RTS Cambridge Convention: UK broadcasters are in danger of losing more top talent to Netflix and Amazon because they are too interfering during the making of shows, according to Andy Harries, executive producer of The Crown.

Harries noted that broadcasters such as the BBC and ITV “continue to try to tell you how to make the very show you sold in”.

By contrast, he said that streaming services such as Netflix, Amazon and Hulu have a “much more refreshing, much simpler, much more dramatically direct and less interfering approach – and that is the future. There is no question of that.”

Speaking at the RTS Cambridge Convention, the Left Bank Pictures chief exec said that the SVoD players “fundamentally challenge the working practices that have been established in the UK, and have got worse and worse over the last few years in terms of the interface between producers and commissioning editors and script editors and God knows what else.”

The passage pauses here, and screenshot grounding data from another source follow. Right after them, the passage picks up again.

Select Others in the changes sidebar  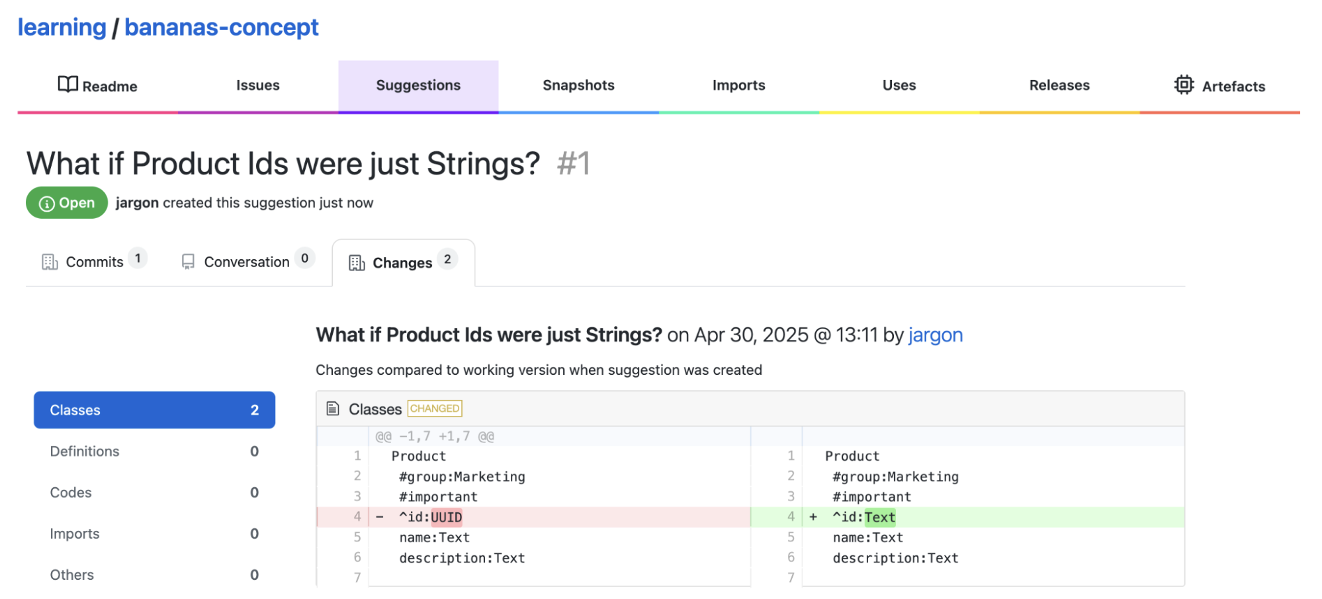[72, 575]
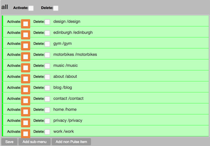The width and height of the screenshot is (210, 146).
Task: Mark the work item for deletion
Action: pyautogui.click(x=47, y=132)
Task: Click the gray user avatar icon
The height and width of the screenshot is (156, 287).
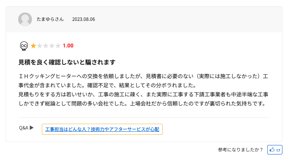Action: pyautogui.click(x=25, y=19)
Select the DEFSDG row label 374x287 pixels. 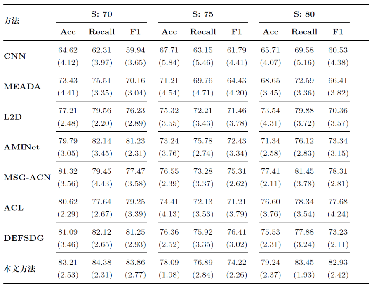[24, 238]
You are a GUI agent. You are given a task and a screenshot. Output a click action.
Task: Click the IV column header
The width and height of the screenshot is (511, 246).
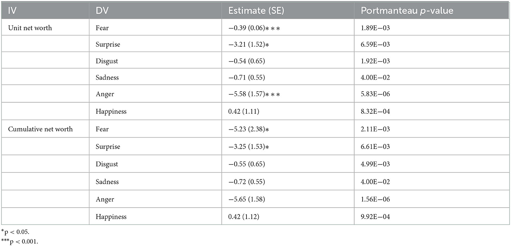(11, 11)
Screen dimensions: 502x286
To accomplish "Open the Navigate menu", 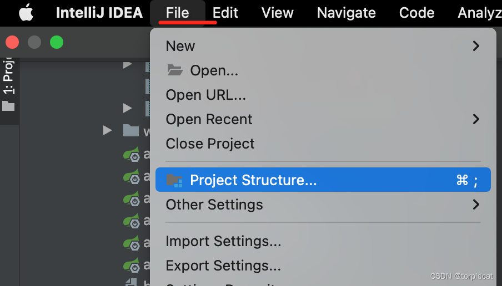I will tap(347, 13).
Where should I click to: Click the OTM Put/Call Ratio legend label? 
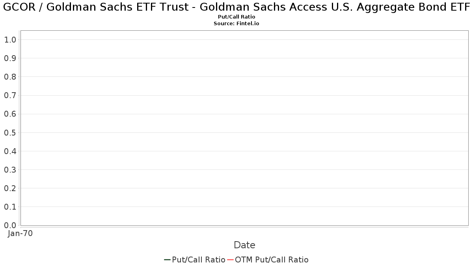point(272,260)
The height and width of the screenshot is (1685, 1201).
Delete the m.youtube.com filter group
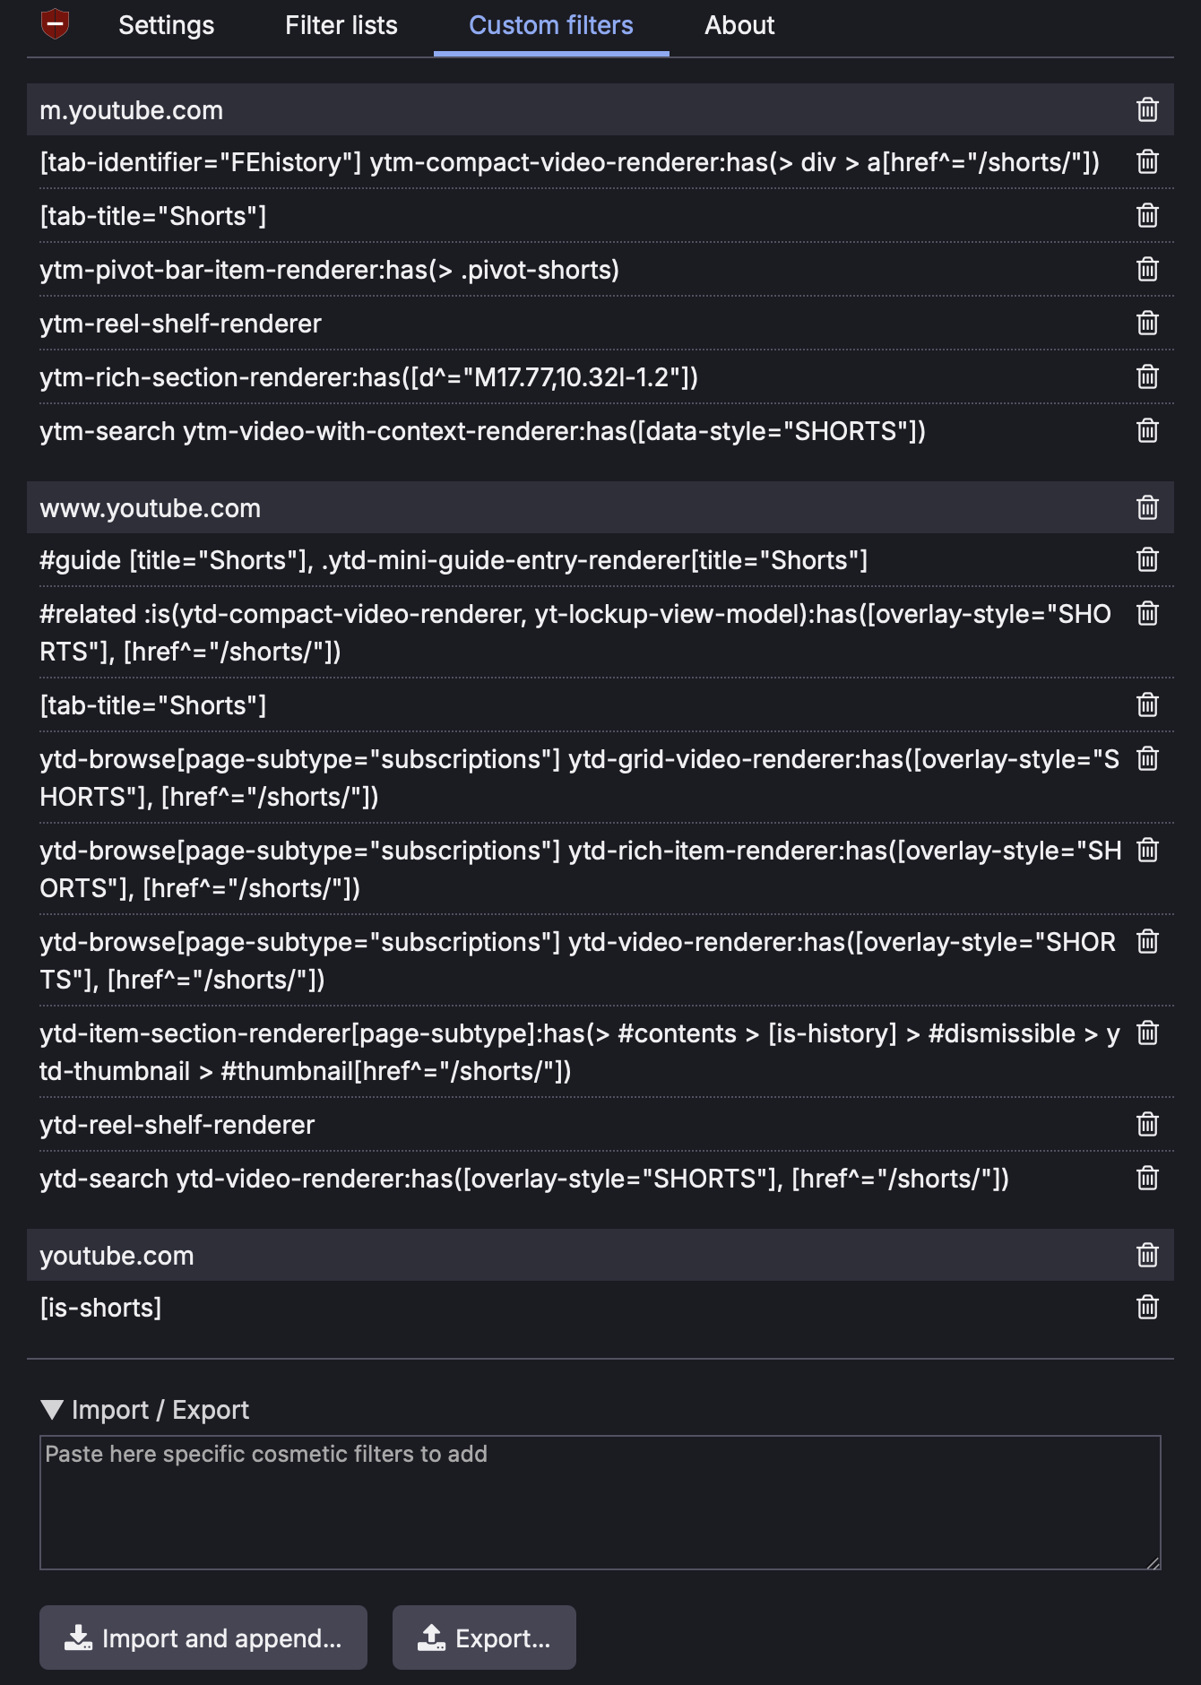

Harries noted that over the past few weeks Netflix had signed up leading talent such as Shonda Rhimes, David Letterman and the Coen brothers to make shows for its service.

“They are attracting all this talent because this is what they are saying to them: ‘Come and make stuff for us. You can do it the way you want to do it. We are going to finance it, you make it.’ And that is what talent wants.”

Harries added: “At the end of the day, the biggest challenge to other broadcasters – whether they be terrestrial or otherwise – is that talent is going to start swinging increasingly over to places where they can do what they want to do. “

Harries reflected on his experience of making Netflix’s The Crown, which airs its second season later this year.

“They read the scripts ahead of time. They called us up – not [writer] Peter Morgan directly – they called up [exec producer] Suzanne [Mackie] or I and had a natter about their thoughts on it, but that is pretty much about it. They were just reacting to it in a very mild way; they didn’t send detailed notes. There is never four page of notes, nothing at all.”

His point was backed up by fellow speaker Andy Wilman, the exec producer of Amazon’s The Grand Tour. Wilman said: “We have no notes – none. We have no notes on a film, not anything like that.”

Harries added: “This is why the BBC and ITV are going to be increasingly under pressure, because talent want to make shows they want to make in a way they want to make them. And by and large Netflix has proven that that has on the whole done very well.”